(Collection entries)
☆ ☆ ☆ ☆ ☆ ☆ ☆
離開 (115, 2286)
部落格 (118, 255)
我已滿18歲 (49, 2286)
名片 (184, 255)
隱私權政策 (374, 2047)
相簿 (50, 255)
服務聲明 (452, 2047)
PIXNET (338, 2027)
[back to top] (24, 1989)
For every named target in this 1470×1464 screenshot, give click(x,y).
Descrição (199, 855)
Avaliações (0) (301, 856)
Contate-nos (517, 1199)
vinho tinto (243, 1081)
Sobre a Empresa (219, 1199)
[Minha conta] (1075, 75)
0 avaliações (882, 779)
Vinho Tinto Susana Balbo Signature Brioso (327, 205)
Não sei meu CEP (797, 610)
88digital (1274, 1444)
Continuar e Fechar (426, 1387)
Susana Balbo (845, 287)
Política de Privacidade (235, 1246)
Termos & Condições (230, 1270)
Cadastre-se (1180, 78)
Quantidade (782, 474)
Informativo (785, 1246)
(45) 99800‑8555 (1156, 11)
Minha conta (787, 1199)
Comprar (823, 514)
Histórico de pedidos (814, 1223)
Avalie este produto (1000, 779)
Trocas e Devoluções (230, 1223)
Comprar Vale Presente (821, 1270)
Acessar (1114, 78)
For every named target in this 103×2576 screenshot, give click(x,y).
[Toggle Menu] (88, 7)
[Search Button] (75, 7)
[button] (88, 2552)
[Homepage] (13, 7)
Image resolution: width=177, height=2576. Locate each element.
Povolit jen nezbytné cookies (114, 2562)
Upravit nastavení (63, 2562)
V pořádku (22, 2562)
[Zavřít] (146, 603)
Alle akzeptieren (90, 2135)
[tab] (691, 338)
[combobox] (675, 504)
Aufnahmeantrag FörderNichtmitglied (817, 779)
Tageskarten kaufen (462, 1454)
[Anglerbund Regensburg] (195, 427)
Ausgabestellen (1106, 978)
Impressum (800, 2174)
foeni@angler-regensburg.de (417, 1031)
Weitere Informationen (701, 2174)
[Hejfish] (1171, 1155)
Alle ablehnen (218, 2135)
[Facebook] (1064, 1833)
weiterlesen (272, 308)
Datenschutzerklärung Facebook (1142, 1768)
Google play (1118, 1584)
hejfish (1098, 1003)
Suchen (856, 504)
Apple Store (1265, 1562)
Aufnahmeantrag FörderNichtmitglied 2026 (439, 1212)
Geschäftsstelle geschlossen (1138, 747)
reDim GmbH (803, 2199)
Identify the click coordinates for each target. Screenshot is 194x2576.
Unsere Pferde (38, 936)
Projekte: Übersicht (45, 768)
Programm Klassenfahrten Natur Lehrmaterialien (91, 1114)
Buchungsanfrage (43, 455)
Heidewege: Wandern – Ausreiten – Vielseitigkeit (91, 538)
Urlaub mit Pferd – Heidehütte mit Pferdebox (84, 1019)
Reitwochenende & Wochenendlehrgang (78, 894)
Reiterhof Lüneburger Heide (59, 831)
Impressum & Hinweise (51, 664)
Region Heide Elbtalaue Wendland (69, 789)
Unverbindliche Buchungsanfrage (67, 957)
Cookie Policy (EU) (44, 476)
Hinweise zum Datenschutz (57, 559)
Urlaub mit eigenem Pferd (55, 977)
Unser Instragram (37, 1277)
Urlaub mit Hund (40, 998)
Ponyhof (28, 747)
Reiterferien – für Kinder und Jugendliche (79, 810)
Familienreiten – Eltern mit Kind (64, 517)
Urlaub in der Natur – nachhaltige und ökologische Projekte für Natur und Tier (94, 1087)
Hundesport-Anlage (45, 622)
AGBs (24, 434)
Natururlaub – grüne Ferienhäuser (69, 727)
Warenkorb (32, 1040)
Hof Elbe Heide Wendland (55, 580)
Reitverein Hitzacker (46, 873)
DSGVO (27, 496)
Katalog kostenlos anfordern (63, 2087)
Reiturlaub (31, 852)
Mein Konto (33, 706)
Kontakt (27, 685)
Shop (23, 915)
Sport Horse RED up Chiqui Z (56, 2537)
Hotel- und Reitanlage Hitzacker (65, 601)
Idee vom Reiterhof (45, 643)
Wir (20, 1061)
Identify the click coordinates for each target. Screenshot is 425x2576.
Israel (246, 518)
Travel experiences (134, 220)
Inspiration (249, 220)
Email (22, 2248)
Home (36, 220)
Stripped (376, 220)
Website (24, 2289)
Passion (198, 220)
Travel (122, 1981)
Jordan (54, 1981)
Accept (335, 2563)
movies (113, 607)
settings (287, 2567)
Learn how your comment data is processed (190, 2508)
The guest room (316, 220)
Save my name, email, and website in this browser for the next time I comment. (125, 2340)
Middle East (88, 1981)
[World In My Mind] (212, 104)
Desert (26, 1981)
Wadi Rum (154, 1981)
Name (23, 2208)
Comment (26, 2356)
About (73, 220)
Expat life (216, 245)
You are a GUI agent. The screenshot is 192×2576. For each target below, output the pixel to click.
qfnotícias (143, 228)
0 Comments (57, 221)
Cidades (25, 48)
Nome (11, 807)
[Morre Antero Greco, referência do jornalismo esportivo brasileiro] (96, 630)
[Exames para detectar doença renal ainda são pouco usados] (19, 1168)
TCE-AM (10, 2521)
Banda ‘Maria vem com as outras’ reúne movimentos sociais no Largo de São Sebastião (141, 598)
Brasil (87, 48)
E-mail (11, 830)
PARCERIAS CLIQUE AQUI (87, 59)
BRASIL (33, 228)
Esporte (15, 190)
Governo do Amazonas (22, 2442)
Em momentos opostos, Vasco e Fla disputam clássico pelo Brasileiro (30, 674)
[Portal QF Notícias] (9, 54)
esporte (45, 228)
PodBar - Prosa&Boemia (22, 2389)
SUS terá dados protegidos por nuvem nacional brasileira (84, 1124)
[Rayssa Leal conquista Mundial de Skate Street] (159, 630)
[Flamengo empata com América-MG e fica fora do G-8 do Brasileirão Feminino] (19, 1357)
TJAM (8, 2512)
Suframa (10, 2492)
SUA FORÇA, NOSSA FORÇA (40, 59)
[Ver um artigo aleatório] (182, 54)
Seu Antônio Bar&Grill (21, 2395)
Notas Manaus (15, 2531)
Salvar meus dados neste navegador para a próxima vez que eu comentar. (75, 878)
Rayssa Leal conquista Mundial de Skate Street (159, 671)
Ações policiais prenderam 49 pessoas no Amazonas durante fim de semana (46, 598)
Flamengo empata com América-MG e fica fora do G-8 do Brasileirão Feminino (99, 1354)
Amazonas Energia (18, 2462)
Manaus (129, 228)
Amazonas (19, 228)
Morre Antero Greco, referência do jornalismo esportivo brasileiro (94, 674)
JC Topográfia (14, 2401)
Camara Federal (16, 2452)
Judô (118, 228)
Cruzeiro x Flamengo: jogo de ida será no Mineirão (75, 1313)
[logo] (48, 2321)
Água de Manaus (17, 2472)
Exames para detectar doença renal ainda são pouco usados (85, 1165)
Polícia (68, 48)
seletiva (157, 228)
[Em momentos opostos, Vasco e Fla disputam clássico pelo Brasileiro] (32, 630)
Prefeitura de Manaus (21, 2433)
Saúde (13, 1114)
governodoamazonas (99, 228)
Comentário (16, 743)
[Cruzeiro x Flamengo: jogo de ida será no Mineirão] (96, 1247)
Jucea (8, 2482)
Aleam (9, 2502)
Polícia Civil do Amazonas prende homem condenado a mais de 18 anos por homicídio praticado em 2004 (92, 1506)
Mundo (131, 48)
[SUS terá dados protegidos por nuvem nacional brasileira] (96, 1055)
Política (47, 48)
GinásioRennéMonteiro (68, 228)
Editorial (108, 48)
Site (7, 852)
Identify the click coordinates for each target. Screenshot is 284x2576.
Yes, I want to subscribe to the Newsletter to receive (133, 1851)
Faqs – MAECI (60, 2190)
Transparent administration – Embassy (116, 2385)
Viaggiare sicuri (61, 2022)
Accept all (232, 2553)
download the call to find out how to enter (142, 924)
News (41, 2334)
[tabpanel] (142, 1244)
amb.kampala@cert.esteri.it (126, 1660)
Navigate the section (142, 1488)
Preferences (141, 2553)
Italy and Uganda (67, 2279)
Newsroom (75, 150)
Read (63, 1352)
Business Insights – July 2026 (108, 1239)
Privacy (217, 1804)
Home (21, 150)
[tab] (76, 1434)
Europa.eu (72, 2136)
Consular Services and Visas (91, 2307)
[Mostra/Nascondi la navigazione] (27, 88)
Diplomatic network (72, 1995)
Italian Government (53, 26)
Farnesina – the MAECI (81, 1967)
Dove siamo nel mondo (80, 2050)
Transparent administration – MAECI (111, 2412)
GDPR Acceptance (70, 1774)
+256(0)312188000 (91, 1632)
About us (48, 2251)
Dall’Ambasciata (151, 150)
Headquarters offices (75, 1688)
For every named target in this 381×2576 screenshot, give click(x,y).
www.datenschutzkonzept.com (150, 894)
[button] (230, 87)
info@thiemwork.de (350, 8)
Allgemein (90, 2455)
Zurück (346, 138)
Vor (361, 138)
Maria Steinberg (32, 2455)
☆ ☆ ☆ ☆ ☆ ☆ ☆
▸ **Exercise prompt**: Every line above with the word "terá" belongs in the answer, copied as written.

▸ **Response box**:
SUS terá dados protegidos por nuvem nacional brasileira (84, 1124)
[SUS terá dados protegidos por nuvem nacional brasileira] (96, 1055)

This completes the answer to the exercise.